Extracted records:

.....

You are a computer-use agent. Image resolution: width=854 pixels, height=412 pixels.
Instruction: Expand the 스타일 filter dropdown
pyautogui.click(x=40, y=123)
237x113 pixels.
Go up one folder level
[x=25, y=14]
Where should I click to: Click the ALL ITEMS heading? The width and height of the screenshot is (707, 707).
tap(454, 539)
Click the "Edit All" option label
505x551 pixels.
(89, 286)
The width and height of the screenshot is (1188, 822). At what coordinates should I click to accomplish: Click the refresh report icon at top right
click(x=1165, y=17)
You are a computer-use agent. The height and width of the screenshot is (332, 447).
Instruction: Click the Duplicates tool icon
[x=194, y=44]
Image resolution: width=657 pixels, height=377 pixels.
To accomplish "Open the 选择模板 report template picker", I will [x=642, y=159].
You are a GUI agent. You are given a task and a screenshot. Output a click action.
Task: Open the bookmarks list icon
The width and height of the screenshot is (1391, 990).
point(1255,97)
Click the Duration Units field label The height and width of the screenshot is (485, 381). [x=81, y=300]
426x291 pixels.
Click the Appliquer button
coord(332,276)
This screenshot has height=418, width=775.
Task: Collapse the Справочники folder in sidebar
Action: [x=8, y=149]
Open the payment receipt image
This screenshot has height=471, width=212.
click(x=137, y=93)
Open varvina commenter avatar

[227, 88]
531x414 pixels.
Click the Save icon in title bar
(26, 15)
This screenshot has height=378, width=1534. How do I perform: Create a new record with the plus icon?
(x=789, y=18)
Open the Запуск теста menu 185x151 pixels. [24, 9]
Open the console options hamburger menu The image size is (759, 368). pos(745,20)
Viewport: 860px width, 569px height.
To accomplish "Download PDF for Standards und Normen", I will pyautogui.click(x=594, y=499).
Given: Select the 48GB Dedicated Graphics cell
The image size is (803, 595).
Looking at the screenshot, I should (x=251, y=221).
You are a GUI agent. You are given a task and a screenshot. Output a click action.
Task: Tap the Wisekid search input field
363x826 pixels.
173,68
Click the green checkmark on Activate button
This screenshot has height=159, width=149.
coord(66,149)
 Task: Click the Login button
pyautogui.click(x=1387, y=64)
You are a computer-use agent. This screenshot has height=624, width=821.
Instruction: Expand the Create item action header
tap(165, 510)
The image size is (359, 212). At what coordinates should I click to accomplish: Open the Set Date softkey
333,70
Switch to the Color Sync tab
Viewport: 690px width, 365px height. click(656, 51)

.....

**Problem statement**
Looking at the records above, how many lines contain "resolution"? Answer with the number alone.

**Exercise result**
2